Cephalosporins are vital treatments for children suffering from infection; unlike other antibiotics, such as fluoroquinolones and tetracyclines, they carry no warnings or precautions for pediatric use. They also are important medicines for treating people suffering from bacterial meningitis and infections of the bone, urinary tract, and upper respiratory system, as well as those associated with cancer.
“We applaud FDA’s move,” said Laura Rogers, project director of the Pew Campaign on Human Health and Industrial Farming. “This restriction is a victory for human health, as it will help ensure we can still rely on cephalosporins to treat life-threatening infections today and in the future.”
Although FDA has approved cephalosporins to treat some infections in food animals, the drugs often are administered in ways not specifically approved by the agency. Its rule will apply to such extralabel use of cephalosporins in meat and poultry production, which multiple studies have linked to the emergence of cephalosporin-resistant bacteria that can infect people.

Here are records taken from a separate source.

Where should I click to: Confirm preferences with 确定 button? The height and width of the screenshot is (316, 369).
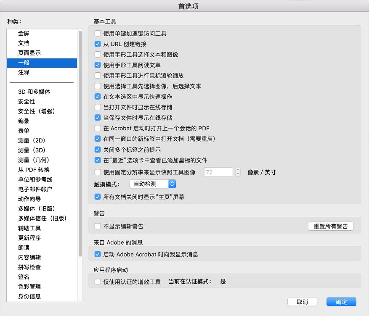pos(341,302)
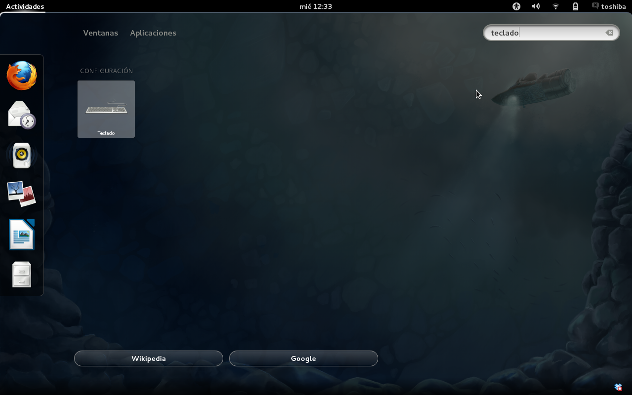Launch LibreOffice Writer from the favorites bar
The width and height of the screenshot is (632, 395).
[21, 234]
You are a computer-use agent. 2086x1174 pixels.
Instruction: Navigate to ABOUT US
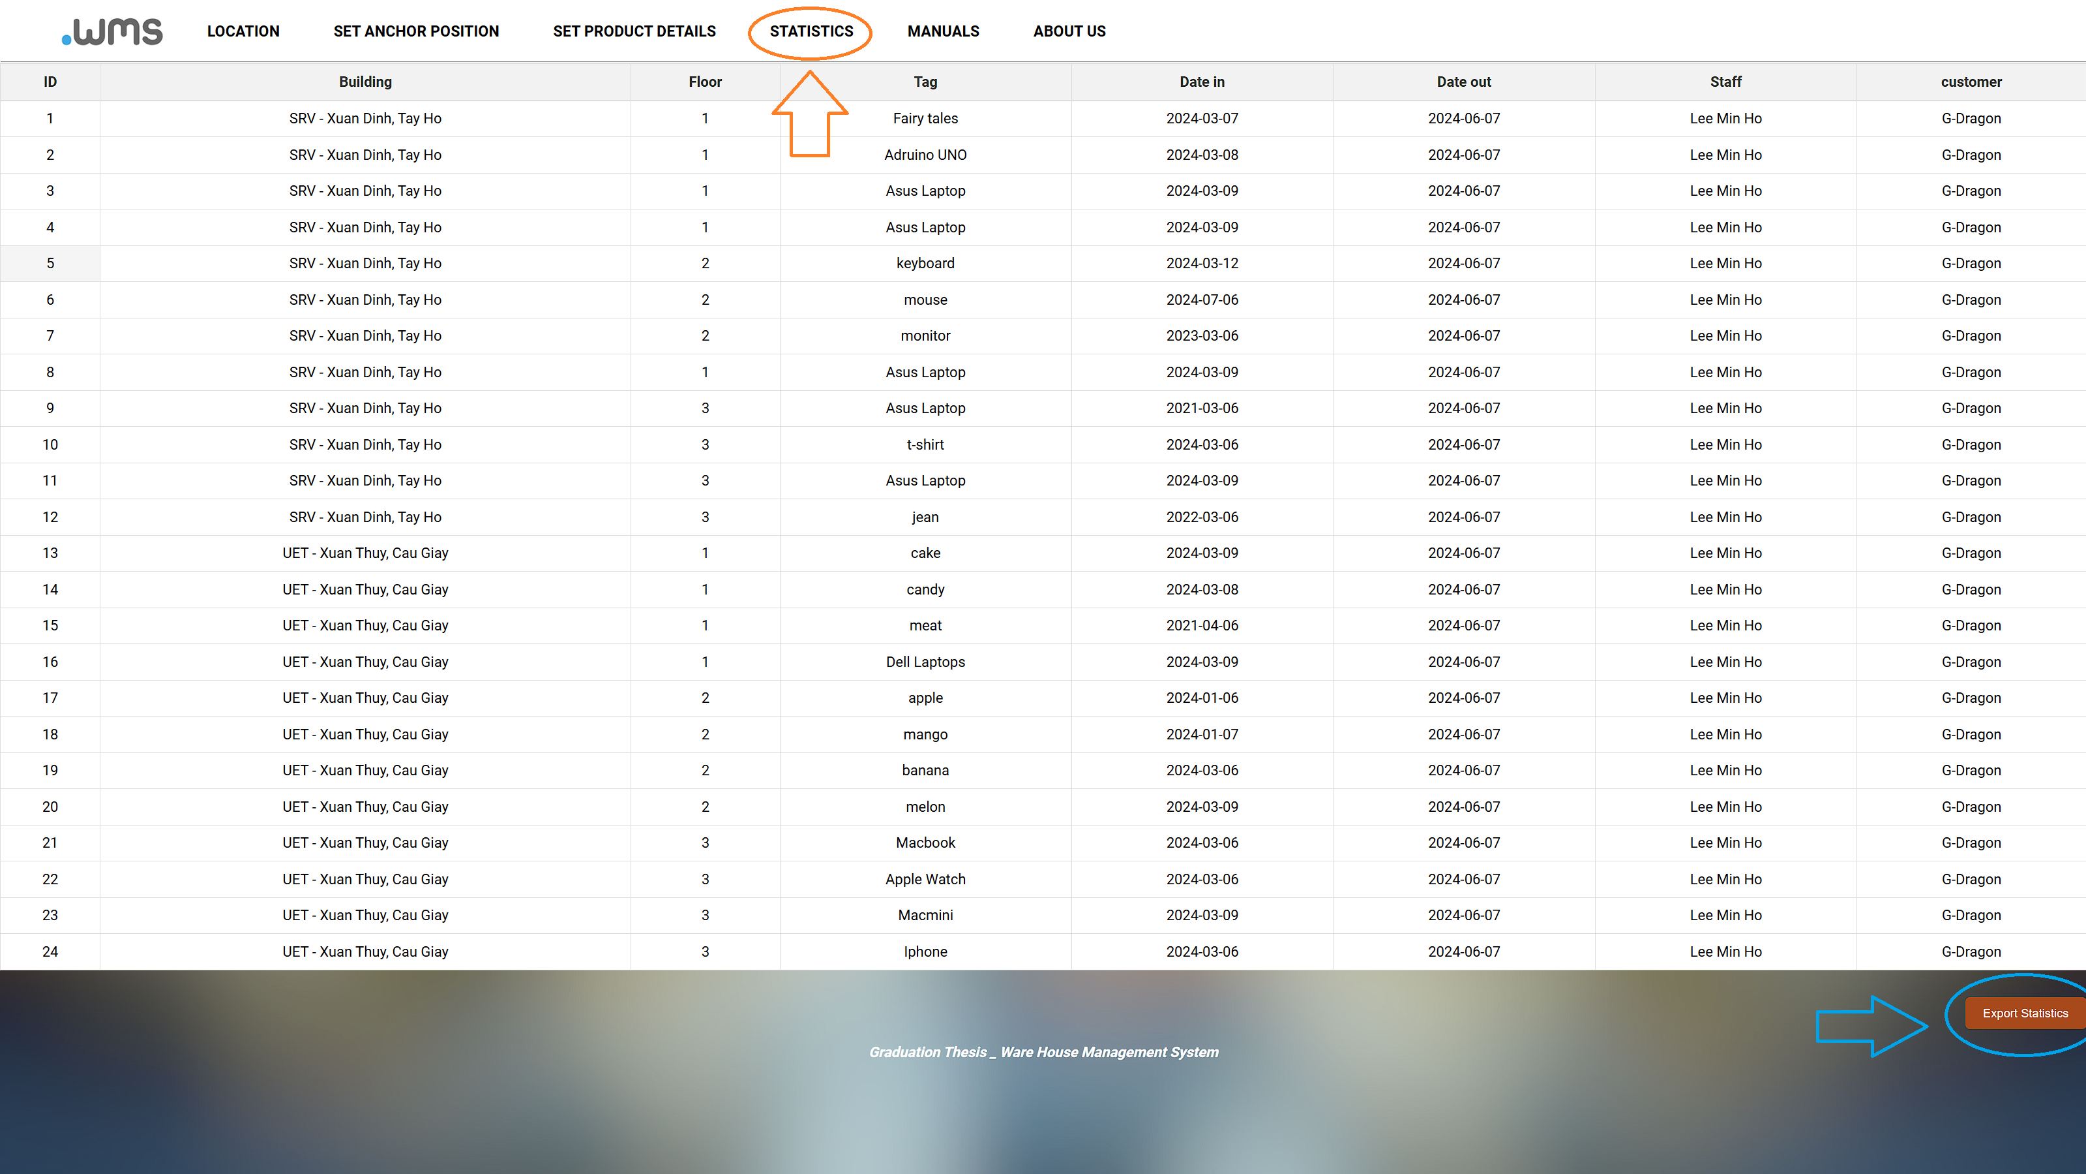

If cephalosporins continue to be overused on industrial farms, these drugs will lose their effectiveness. As a result, many human infections will become more difficult to treat, leading to more deaths and higher health care costs.
“This action is a good first step,” added Ms. Rogers, “and we encourage FDA to issue guidelines expeditiously that restrict the overuse and misuse of other critical antibiotics on industrial farms.”
In 2010, officials from FDA, the U.S. Department of Agriculture, and the Centers for Disease Control and Prevention testified before Congress that there was a definitive link between the uses of antibiotics in food animal production and the crisis of antibiotic resistance in humans. In addition, many medical organizations including the American Medical Association, the American Academy of Pediatrics and the World Health Organization warn that this practice is putting human health at risk.
To ensure additional human antibiotics work when we need them, the Pew Campaign on Human Health and Industrial Farming also urges Congress to pass the Preservation of Antibiotics for Medical Treatment Act (H.R. 965, S. 1211). A 60-day public comment will follow FDA’s announcement, during which Pew will submit a formal response to the agency.